The Fermi Paradox

I am of the opinion that life is probably common, an inevitable property of resource availability, like rust where iron and oxygen are present. I suspect it is *everywhere*.

I also think that the variation we see on Earth is an indication of both how varied life forms are and how parochial our perspective is. We live in a place that got DNA. All the life has DNA and we think that means that 'life' means DNA. Considering the fact that those lifeforms range from humans to bacteria to lichens and that we can only communicate with mammals tells me that 1) we are stuck in a local paradigm and, 2) we are not taking the lesson.

The Fermi Paradox seems apparent because we imagine that life out there resembles us but, there could be a thousand trillion civilizations of dolphins and we would never know because their life habit makes the sky and stars and radios irrelevant. There could be lichen civilizations that develop and communicate at glacial speed and, having no thumbs, don't build tools, only communicating by chemical signals.

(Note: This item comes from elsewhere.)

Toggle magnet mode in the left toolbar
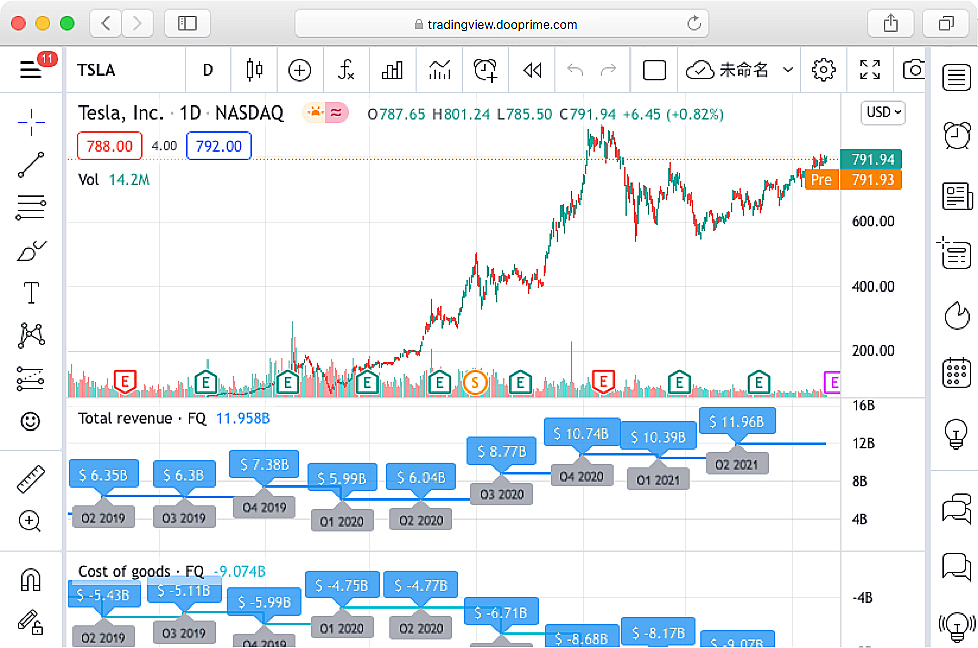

There are forests of thousands of acres that are a, genetically, a single individual connected by their roots and chemicals they secrete into the air. There is absolutely no reason to think that the interactions among them are not some amazing form of poetry.

The final piece of the puzzle, in my view, is the fact a mobile, tool building lifeform stands a really good chance of killing itself off well before it could make itself apparent to us.

The Fermi Paradox reflects a failure of imagination based on an arrogant belief in our own superiority and importance.